Saved entries
[Start of section]
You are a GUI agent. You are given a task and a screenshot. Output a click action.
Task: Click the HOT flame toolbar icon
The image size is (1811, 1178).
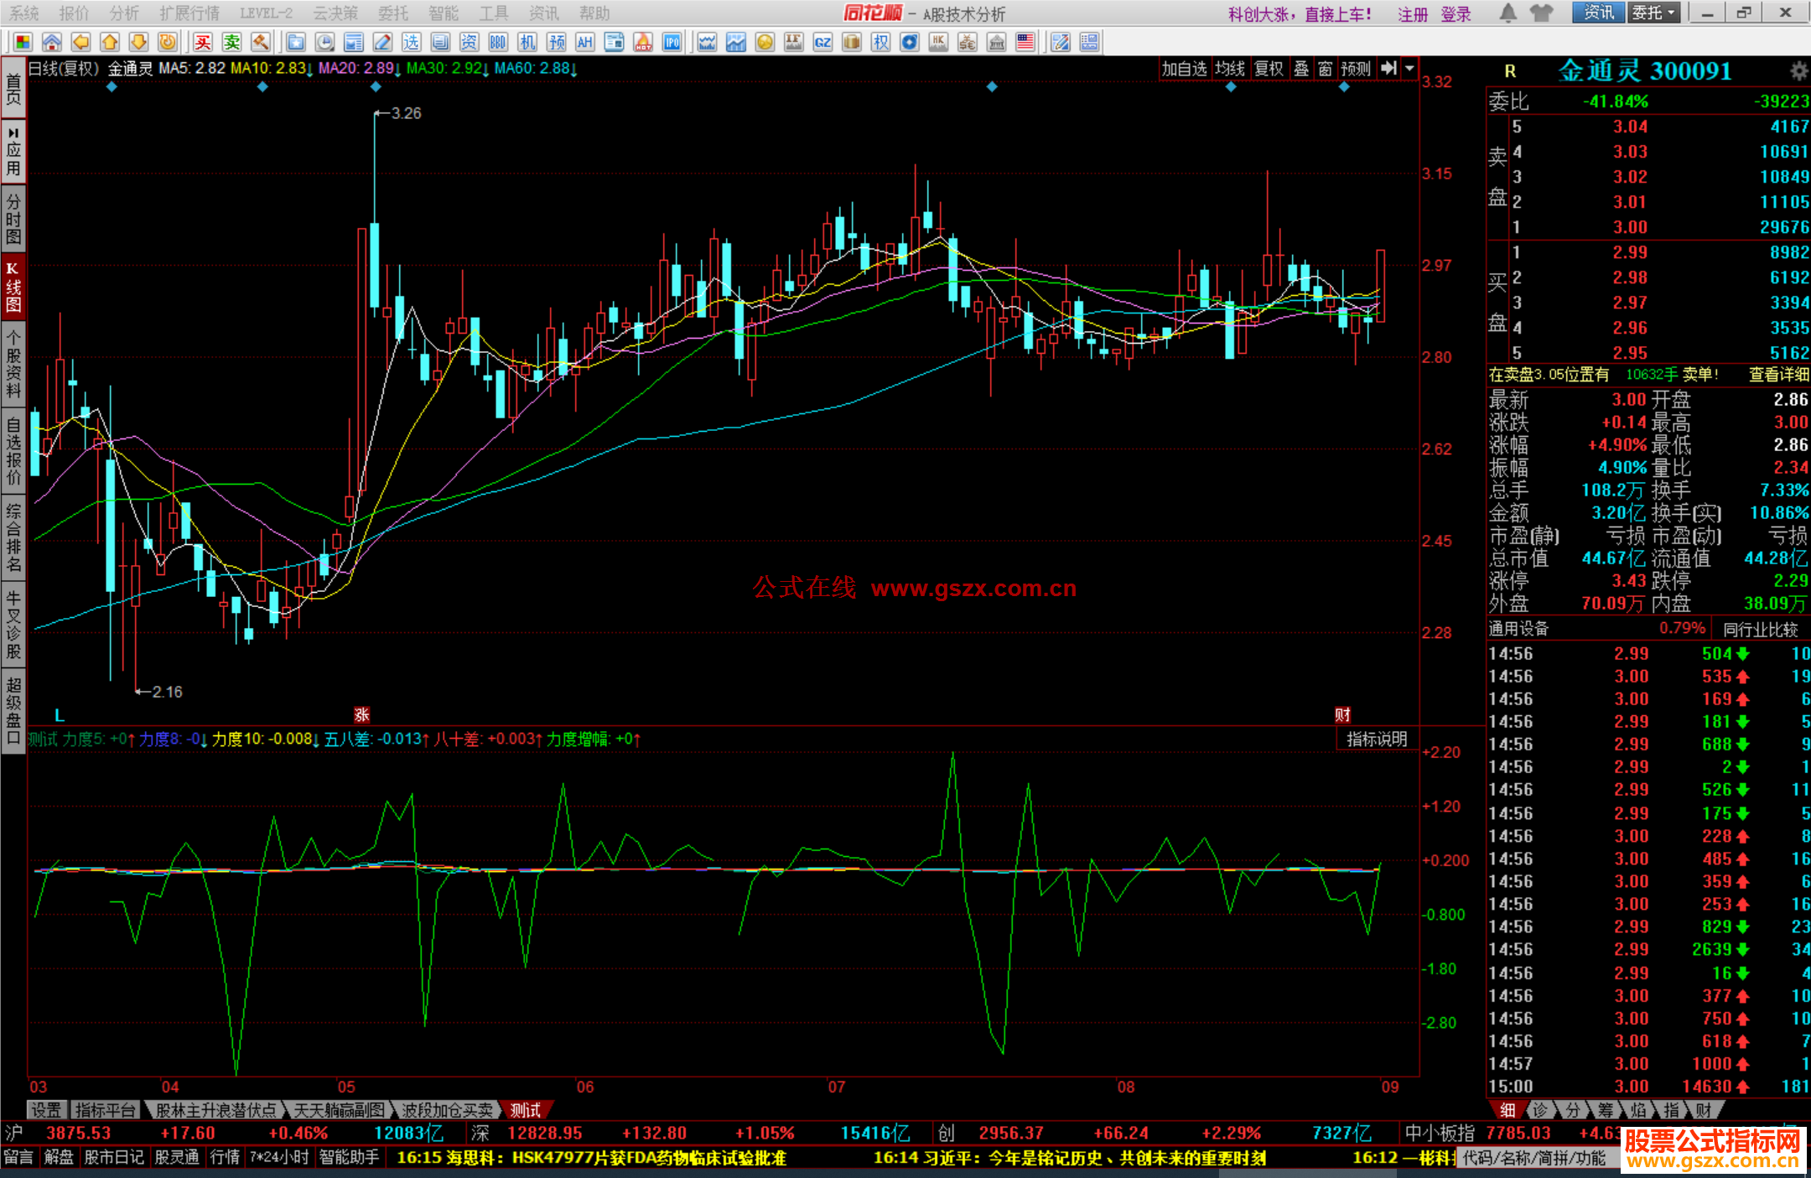coord(643,43)
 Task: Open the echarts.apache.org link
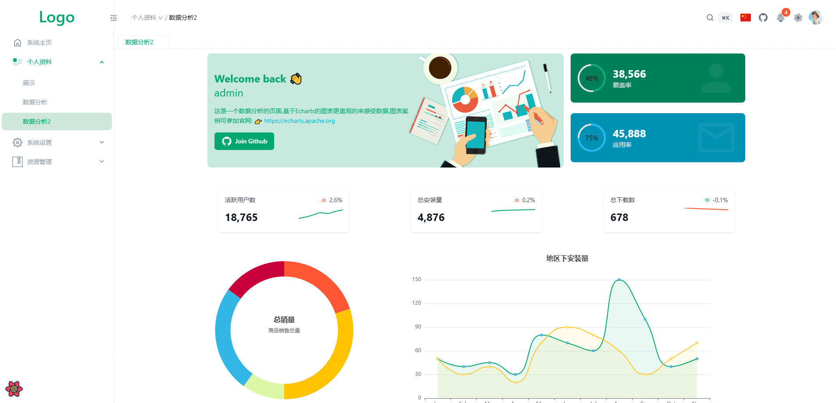pos(299,121)
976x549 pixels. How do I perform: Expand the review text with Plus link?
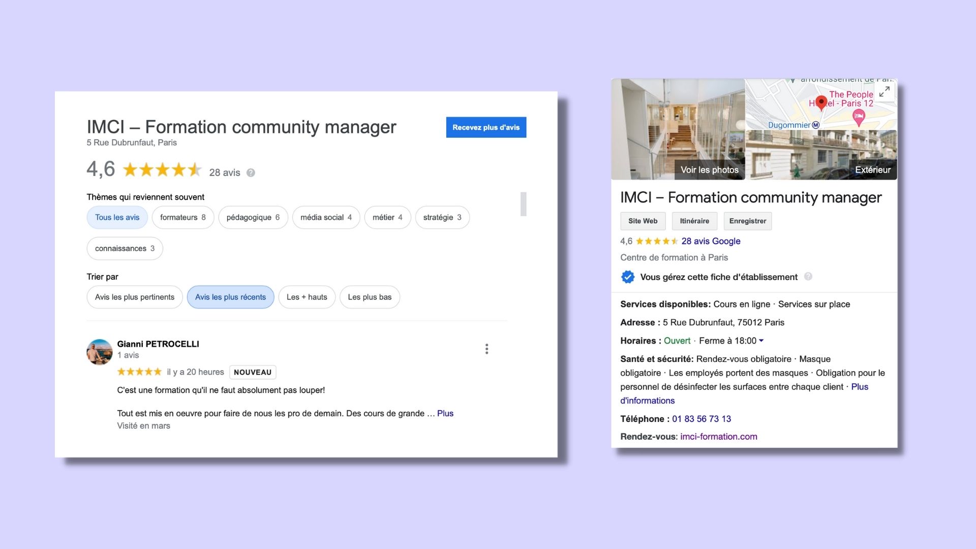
[End of section]
> _PROBLEM_
Reprint the entries above exactly, images removed.

> _TASK ANSWER_
You are a GUI agent. You are given a task and a screenshot. Output a click action.
Task: Click the HOT flame toolbar icon
The image size is (1811, 1178).
coord(643,43)
 Task: Open the echarts.apache.org link
pos(299,121)
976x549 pixels. How do I perform: Expand the review text with Plus link?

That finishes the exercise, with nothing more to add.